Word and element locating data:
>> BEGIN

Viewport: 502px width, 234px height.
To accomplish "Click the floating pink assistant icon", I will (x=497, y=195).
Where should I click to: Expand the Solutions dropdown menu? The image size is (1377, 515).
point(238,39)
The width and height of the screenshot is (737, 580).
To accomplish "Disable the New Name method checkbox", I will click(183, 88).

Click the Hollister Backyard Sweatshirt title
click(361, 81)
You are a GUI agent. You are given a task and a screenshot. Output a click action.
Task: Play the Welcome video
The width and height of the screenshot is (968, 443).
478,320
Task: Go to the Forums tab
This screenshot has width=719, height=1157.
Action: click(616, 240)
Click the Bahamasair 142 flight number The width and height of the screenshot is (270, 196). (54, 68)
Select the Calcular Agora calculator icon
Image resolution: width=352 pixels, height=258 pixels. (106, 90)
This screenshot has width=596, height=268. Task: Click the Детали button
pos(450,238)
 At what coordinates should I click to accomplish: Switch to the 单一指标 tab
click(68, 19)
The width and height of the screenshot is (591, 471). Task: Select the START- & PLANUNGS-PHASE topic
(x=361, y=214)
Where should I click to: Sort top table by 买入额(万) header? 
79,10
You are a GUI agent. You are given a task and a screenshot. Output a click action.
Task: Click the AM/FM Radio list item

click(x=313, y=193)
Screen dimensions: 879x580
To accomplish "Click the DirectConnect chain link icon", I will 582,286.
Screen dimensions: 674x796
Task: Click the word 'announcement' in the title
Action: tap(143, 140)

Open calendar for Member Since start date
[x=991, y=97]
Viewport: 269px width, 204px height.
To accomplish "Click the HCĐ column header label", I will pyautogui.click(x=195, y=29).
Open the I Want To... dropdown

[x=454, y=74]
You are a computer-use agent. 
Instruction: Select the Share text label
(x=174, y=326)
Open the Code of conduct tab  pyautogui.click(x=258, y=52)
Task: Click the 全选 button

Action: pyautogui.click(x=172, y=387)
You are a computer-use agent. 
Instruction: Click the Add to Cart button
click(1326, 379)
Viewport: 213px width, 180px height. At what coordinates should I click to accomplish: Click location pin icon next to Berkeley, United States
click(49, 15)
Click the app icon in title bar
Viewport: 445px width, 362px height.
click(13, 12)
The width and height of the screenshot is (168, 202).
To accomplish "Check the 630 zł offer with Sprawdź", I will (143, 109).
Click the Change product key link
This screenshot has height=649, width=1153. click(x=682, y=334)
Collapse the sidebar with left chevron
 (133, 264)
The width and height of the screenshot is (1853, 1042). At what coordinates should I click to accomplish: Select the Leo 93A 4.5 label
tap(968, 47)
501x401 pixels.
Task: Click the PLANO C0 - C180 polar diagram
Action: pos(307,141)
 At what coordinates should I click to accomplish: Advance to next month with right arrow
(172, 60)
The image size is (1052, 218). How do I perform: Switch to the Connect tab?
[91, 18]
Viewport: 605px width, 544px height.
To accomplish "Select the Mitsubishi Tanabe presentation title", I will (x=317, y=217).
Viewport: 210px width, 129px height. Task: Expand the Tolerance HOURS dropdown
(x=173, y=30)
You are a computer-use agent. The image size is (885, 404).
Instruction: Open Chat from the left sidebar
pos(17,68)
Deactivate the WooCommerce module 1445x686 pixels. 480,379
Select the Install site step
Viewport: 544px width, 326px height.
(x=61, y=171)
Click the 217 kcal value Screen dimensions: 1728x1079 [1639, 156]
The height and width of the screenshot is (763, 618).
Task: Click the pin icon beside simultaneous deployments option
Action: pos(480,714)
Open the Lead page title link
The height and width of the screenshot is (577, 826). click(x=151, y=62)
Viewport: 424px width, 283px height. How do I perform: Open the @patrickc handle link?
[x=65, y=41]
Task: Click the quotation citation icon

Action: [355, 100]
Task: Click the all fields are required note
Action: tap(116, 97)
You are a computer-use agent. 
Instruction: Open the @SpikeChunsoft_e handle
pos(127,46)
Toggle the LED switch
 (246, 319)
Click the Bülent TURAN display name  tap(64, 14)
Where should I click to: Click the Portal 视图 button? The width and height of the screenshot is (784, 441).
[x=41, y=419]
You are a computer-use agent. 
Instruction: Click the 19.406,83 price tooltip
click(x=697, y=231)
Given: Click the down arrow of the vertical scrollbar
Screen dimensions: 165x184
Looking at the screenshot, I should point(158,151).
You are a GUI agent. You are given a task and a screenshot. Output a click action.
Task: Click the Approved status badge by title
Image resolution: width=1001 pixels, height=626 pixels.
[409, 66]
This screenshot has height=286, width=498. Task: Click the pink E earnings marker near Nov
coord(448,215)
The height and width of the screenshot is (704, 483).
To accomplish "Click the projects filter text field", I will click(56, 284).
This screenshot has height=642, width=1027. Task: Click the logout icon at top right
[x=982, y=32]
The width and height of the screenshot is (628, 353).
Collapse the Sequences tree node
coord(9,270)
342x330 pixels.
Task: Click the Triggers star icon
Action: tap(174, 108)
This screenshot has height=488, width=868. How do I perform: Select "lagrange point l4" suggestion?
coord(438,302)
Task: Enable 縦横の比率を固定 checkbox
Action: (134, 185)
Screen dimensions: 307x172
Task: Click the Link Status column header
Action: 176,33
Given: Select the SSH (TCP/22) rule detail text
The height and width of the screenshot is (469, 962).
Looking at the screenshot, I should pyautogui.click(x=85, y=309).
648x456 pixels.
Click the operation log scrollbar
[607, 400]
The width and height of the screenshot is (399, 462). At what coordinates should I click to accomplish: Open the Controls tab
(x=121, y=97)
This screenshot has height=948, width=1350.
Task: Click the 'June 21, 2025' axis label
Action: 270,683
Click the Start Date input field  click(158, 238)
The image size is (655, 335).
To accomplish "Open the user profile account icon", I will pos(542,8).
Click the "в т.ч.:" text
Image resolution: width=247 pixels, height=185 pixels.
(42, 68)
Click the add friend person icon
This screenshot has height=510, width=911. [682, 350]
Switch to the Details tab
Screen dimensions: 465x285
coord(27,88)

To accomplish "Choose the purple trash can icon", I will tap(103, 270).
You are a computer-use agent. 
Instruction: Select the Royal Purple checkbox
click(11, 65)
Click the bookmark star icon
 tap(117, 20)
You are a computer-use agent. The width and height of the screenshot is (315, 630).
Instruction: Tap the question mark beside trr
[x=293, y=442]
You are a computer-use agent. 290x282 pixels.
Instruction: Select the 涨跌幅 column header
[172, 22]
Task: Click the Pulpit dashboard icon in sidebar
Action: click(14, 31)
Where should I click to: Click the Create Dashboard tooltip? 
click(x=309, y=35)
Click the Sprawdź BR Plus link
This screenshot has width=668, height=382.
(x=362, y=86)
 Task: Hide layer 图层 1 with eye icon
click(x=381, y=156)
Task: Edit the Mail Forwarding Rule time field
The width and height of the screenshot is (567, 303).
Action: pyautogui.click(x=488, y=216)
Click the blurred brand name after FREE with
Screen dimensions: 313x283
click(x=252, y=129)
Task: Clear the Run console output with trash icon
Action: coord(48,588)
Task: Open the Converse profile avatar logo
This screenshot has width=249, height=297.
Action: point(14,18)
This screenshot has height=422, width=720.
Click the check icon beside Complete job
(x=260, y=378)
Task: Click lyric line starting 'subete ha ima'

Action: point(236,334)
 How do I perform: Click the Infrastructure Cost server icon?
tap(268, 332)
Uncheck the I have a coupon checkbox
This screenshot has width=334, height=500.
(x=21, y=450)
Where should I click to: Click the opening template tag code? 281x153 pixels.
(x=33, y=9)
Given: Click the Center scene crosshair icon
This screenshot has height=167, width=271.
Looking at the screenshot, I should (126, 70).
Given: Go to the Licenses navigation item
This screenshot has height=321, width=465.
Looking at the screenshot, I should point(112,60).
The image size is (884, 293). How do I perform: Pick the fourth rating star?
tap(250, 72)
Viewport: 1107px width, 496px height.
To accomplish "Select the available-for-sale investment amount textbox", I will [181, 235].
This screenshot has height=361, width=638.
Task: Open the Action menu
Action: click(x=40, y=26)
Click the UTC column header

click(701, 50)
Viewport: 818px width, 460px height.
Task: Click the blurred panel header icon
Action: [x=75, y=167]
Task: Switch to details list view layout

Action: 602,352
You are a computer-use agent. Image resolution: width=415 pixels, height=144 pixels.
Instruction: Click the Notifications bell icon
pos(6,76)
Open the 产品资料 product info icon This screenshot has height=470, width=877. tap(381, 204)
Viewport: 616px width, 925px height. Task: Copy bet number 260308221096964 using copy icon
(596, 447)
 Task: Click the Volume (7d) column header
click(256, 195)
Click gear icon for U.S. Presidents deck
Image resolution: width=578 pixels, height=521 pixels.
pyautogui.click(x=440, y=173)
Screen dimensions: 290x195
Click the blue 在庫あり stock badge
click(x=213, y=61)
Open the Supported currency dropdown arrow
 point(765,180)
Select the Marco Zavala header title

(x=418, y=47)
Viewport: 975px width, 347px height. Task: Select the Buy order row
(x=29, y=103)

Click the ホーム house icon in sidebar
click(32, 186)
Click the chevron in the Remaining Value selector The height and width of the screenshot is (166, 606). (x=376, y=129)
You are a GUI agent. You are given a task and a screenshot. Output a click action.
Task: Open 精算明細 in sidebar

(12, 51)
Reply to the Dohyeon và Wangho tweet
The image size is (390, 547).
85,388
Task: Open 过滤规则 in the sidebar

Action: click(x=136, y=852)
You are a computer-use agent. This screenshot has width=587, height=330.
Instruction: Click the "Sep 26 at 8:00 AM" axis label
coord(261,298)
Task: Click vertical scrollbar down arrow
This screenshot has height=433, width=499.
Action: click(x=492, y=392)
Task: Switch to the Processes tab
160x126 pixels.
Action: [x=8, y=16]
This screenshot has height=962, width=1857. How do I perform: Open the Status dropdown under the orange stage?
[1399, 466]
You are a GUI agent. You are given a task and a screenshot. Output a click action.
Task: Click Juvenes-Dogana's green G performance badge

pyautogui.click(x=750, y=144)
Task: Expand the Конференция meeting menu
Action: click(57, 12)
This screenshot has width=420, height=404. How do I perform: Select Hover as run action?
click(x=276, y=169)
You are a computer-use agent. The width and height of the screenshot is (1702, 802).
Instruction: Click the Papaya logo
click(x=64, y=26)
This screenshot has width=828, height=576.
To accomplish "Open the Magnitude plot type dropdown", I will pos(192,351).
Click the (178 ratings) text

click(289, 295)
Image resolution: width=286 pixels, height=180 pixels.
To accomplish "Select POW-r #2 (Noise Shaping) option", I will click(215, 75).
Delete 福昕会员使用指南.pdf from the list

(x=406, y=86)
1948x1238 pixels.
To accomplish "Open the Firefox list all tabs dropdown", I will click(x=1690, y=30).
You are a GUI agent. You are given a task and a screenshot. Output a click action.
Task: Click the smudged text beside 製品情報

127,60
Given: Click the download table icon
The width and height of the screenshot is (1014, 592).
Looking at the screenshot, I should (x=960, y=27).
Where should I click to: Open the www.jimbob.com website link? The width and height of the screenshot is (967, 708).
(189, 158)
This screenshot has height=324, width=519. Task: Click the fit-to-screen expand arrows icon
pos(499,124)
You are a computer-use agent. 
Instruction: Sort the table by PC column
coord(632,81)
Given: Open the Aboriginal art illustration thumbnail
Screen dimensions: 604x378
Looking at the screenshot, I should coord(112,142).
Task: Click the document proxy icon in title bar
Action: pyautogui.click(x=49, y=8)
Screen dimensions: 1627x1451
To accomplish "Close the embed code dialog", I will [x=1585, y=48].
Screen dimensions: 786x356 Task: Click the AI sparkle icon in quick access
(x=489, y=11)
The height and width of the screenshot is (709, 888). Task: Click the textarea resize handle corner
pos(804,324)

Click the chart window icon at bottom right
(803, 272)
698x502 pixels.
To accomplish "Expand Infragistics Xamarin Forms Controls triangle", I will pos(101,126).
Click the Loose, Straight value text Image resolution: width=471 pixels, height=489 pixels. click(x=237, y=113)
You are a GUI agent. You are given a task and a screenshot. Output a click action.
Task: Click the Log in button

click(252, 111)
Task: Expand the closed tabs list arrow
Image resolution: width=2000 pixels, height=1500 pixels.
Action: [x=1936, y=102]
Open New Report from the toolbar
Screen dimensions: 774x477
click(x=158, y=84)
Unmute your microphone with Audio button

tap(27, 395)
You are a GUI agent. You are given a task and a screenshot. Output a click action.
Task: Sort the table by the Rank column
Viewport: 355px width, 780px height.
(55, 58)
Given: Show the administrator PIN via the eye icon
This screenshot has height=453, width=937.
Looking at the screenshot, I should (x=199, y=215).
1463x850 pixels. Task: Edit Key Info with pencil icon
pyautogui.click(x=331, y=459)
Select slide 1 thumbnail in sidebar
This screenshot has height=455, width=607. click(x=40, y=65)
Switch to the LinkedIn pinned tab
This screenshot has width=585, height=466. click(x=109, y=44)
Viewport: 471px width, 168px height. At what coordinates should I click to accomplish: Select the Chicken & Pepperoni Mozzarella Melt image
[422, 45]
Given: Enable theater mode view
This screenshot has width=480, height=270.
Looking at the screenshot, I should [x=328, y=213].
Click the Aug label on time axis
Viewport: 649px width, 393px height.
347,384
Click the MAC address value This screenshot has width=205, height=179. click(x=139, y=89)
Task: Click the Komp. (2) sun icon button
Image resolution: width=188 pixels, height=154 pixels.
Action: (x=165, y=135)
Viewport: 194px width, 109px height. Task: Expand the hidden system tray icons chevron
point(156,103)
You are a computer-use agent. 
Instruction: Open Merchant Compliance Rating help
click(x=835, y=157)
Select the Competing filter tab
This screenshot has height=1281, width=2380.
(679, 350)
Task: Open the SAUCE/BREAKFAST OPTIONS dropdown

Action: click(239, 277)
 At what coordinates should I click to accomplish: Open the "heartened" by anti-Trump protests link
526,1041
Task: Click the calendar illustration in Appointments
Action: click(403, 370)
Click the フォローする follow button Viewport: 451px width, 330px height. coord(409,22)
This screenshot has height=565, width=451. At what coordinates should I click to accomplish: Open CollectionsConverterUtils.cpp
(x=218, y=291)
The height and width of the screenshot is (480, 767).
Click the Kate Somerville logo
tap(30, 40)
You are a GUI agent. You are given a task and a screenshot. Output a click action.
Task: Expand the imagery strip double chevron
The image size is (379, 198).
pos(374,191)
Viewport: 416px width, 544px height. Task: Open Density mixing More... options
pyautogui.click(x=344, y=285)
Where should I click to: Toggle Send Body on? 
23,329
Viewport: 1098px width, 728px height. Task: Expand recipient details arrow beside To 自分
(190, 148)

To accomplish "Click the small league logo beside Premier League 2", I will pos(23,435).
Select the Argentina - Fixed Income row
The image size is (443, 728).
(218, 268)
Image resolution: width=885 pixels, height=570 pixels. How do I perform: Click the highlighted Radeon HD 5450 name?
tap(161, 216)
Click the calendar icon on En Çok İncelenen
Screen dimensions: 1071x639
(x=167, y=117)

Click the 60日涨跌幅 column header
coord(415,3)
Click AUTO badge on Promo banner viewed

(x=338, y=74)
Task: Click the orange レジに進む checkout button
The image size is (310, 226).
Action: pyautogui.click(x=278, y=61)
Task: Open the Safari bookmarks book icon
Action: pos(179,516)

>> END

| WORK TO BE COMPLETED |
From the listing, give the lines between the line containing "Task: Switch to the Processes tab" and the line containing "coord(632,81)", both included, as a numbered list with blank lines omitted.

| EXERCISE SOLUTION |
1. Task: Switch to the Processes tab
2. 160x126 pixels.
3. Action: [x=8, y=16]
4. This screenshot has height=962, width=1857. How do I perform: Open the Status dropdown under the orange stage?
5. [1399, 466]
6. You are a GUI agent. You are given a task and a screenshot. Output a click action.
7. Task: Click Juvenes-Dogana's green G performance badge
8. pyautogui.click(x=750, y=144)
9. Task: Expand the Конференция meeting menu
10. Action: click(57, 12)
11. This screenshot has width=420, height=404. How do I perform: Select Hover as run action?
12. click(x=276, y=169)
13. You are a computer-use agent. The width and height of the screenshot is (1702, 802).
14. Instruction: Click the Papaya logo
15. click(x=64, y=26)
16. This screenshot has width=828, height=576.
17. To accomplish "Open the Magnitude plot type dropdown", I will pos(192,351).
18. Click the (178 ratings) text
19. click(289, 295)
20. Image resolution: width=286 pixels, height=180 pixels.
21. To accomplish "Select POW-r #2 (Noise Shaping) option", I will click(215, 75).
22. Delete 福昕会员使用指南.pdf from the list
23. (x=406, y=86)
24. 1948x1238 pixels.
25. To accomplish "Open the Firefox list all tabs dropdown", I will click(x=1690, y=30).
26. You are a GUI agent. You are given a task and a screenshot. Output a click action.
27. Task: Click the smudged text beside 製品情報
28. 127,60
29. Given: Click the download table icon
30. The width and height of the screenshot is (1014, 592).
31. Looking at the screenshot, I should (x=960, y=27).
32. Where should I click to: Open the www.jimbob.com website link? The width and height of the screenshot is (967, 708).
33. (189, 158)
34. This screenshot has height=324, width=519. Task: Click the fit-to-screen expand arrows icon
35. pos(499,124)
36. You are a computer-use agent. 
37. Instruction: Sort the table by PC column
38. coord(632,81)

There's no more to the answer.